⟨

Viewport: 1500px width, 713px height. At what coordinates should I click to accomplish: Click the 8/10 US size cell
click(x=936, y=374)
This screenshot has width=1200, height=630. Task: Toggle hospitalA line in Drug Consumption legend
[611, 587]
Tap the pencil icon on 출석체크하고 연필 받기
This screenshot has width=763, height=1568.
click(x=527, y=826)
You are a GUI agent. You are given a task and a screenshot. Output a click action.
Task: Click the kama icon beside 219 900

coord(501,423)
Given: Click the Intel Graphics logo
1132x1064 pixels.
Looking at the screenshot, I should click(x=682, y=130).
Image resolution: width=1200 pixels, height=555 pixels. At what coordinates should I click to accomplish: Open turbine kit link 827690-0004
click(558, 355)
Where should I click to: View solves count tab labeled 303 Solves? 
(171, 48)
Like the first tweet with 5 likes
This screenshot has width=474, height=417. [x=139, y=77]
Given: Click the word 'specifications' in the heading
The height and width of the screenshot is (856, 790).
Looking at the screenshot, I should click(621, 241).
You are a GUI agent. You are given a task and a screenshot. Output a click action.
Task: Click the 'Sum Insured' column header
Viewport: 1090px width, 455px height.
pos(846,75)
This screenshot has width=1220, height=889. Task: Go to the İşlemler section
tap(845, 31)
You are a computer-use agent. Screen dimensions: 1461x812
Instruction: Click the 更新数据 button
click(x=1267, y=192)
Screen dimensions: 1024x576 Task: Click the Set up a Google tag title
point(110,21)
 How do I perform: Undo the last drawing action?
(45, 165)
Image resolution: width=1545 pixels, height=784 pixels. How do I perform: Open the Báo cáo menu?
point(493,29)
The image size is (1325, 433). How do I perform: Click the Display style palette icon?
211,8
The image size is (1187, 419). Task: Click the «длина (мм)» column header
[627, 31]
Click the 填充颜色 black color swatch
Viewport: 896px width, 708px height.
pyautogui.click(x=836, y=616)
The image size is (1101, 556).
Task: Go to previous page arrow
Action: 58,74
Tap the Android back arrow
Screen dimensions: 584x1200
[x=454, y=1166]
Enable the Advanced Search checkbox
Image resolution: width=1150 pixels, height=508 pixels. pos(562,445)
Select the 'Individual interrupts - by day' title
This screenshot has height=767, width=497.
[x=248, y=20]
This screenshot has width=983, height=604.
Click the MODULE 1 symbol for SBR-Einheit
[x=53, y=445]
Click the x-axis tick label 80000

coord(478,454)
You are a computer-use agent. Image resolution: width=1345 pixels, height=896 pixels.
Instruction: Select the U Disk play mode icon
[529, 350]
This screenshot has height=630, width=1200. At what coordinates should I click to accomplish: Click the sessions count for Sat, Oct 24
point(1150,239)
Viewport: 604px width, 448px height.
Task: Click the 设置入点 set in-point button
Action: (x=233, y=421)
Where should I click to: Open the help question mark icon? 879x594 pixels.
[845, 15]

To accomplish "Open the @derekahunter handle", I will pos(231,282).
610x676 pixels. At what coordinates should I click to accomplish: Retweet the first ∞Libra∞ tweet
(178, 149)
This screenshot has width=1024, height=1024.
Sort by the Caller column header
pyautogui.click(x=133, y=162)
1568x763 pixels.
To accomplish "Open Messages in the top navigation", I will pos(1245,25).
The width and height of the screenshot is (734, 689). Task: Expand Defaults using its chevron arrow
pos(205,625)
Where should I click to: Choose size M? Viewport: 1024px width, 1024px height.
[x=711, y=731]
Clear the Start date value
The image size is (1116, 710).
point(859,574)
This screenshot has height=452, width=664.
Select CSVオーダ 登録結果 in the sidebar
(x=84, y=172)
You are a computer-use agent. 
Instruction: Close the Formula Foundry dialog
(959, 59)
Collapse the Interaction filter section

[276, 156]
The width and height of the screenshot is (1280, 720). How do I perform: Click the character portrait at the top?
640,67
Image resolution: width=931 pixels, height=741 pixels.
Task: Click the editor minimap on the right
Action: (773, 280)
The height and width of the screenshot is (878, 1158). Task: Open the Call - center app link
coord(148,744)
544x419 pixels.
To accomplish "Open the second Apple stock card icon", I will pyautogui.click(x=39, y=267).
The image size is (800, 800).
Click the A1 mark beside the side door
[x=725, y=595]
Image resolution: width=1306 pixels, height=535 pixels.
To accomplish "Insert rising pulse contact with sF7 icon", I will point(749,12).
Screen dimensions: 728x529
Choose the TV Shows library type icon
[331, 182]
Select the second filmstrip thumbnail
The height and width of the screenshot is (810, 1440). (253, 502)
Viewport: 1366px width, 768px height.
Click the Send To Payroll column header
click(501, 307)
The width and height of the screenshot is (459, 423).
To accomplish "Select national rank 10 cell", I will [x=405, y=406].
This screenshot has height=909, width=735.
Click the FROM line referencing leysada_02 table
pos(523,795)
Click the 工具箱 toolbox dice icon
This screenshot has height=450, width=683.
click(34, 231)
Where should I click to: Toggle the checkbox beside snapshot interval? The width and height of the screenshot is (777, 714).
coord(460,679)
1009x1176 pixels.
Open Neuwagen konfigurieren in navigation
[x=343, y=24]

⟩

WORK ORDER:
Exactly as written, repeat the lines from the start of the listing through the line containing "Tap the pencil icon on 출석체크하고 연필 받기", both included.

ANSWER TO THIS TASK:
Viewport: 1500px width, 713px height. At what coordinates should I click to accomplish: Click the 8/10 US size cell
click(x=936, y=374)
This screenshot has width=1200, height=630. Task: Toggle hospitalA line in Drug Consumption legend
[611, 587]
Tap the pencil icon on 출석체크하고 연필 받기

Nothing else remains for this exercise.